From: Drew Fustini <fustini@kernel.org>
To: Fenghua Yu <fenghuay@nvidia.com>
Cc: "Adrien Ricciardi" <aricciardi@baylibre.com>,
"Alexandre Ghiti" <alex@ghiti.fr>,
"Atish Kumar Patra" <atishp@rivosinc.com>,
"Atish Patra" <atish.patra@linux.dev>,
"Babu Moger" <babu.moger@amd.com>,
"Ben Horgan" <ben.horgan@arm.com>,
"Borislav Petkov" <bp@alien8.de>,
"Chen Pei" <cp0613@linux.alibaba.com>,
"Conor Dooley" <conor.dooley@microchip.com>,
"Conor Dooley" <conor+dt@kernel.org>,
"Dave Hansen" <dave.hansen@linux.intel.com>,
"Dave Martin" <Dave.Martin@arm.com>,
"Gong Shuai" <gong.shuai@sanechips.com.cn>,
"Gong Shuai" <gsh517@gmail.com>,
guo.wenjia23@zte.com.cn, "James Morse" <james.morse@arm.com>,
"Kornel Dulęba" <mindal@semihalf.com>,
"Krzysztof Kozlowski" <krzk+dt@kernel.org>,
liu.qingtao2@zte.com.cn,
"Liu Zhiwei" <zhiwei_liu@linux.alibaba.com>,
"Palmer Dabbelt" <palmer@dabbelt.com>,
"Paul Walmsley" <pjw@kernel.org>,
"Peter Newman" <peternewman@google.com>,
"Radim Krčmář" <rkrcmar@ventanamicro.com>,
"Reinette Chatre" <reinette.chatre@intel.com>,
"Rob Herring" <robh@kernel.org>,
"Samuel Holland" <samuel.holland@sifive.com>,
"Sebastian Andrzej Siewior" <bigeasy@linutronix.de>,
"Tony Luck" <tony.luck@intel.com>,
"Vasudevan Srinivasan" <vasu@rivosinc.com>,
"Ved Shanbhogue" <ved@rivosinc.com>,
"Weiwei Li" <liwei1518@gmail.com>,
"yunhui cui" <cuiyunhui@bytedance.com>,
linux-kernel@vger.kernel.org, linux-riscv@lists.infradead.org,
x86@kernel.org, devicetree@vger.kernel.org,
linux-rt-devel@lists.linux.dev, linux-doc@vger.kernel.org
Subject: Re: [PATCH v3 5/8] riscv_cbqri: resctrl: Add cache allocation via capacity block mask
Date: Fri, 3 Jul 2026 01:00:25 -0700 [thread overview]
Message-ID: <akdsGZm8e9w5idhn@x1> (raw)
In-Reply-To: <473da771-b711-457b-b9ad-491fee111b16@nvidia.com>
On Wed, Jul 01, 2026 at 01:18:41PM -0700, Fenghua Yu wrote:
> Hi, Drew,
Hi, thanks for reviewing.
> Could you please change my email address to my NVIDIA email
> fenghuay@nvidia.com?
No problem.
> On 6/28/26 14:18, Drew Fustini wrote:
> > Wire CBQRI capacity controllers into resctrl as RDT_RESOURCE_L2 and
> > RDT_RESOURCE_L3 schemata.
> >
> > Mismatched CC caps at the same cache level are treated as a fatal
> > configuration error since fs/resctrl exposes a single per-rid cap
> > set.
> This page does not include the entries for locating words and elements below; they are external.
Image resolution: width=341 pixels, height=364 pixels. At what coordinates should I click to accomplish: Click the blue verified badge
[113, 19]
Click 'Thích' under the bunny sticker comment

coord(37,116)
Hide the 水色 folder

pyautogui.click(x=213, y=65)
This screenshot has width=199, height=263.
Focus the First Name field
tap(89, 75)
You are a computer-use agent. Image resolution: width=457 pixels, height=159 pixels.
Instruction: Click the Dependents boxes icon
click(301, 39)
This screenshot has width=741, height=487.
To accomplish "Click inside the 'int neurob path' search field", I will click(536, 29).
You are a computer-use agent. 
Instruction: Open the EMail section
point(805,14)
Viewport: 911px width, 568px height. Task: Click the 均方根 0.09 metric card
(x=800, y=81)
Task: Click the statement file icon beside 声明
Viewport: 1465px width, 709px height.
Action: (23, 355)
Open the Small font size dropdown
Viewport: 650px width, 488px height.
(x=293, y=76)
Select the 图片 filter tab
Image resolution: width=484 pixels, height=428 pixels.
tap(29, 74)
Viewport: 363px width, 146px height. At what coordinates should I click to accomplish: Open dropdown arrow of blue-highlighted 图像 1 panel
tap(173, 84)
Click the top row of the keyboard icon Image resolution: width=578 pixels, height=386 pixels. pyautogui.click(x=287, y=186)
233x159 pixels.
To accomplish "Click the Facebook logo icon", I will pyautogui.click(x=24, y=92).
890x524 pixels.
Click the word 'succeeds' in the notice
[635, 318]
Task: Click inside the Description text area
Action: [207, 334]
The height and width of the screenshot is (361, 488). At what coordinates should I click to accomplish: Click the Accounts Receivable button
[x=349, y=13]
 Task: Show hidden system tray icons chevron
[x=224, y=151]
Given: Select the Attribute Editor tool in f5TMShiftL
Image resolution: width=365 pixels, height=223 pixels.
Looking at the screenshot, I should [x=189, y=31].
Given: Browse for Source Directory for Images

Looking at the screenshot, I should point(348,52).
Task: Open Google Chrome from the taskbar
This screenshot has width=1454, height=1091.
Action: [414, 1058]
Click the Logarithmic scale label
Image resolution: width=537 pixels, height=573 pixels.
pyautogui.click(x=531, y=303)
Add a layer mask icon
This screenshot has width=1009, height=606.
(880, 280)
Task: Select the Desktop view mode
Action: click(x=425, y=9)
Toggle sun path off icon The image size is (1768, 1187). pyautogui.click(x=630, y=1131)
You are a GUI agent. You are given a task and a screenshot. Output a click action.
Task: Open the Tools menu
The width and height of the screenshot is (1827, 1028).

Domains are created lazily in the cpuhp online callback so
> > cpu_mask reflects only currently online CPUs.
> >
> > Assisted-by: Claude:claude-opus-4-7
> > Co-developed-by: Adrien Ricciardi <aricciardi@baylibre.com>
> > Signed-off-by: Adrien Ricciardi <aricciardi@baylibre.com>
> > Signed-off-by: Drew Fustini <fustini@kernel.org>
> > ---
> > MAINTAINERS | 2 +
> > arch/riscv/include/asm/resctrl.h | 147 ++++++++
> > drivers/resctrl/Kconfig | 4 +
> > drivers/resctrl/Makefile | 1 +
> > drivers/resctrl/cbqri_resctrl.c | 787 +++++++++++++++++++++++++++++++++++++++
> > 5 files changed, 941 insertions(+)
> [SNIP]
>
> > +/*
> > + * Walk cbqri_controllers and pick one capacity controller (CC) per cache
> > + * level (L2/L3) to back the corresponding RDT_RESOURCE_L*. When more than
> > + * one CC sits at the same level (e.g. one per socket), they must agree on
> > + * rcid_count / ncblks / alloc_capable. A mismatch is fatal because resctrl
> > + * exposes a single set of caps per rid. The first matching controller wins.
> > + */
> > +static int cbqri_resctrl_pick_caches(void)
> > +{
> > + struct cbqri_controller *ctrl;
> > + int ret = 0;
> > +
> > + mutex_lock(&cbqri_controllers_lock);
>
> Is it better to change mutex_lock()/mutex_unlock() to
> guard(mutex)(&cbqri_controllers_lock)?
>
> 1. This code is simpler and can avoid potential missing unlock issue.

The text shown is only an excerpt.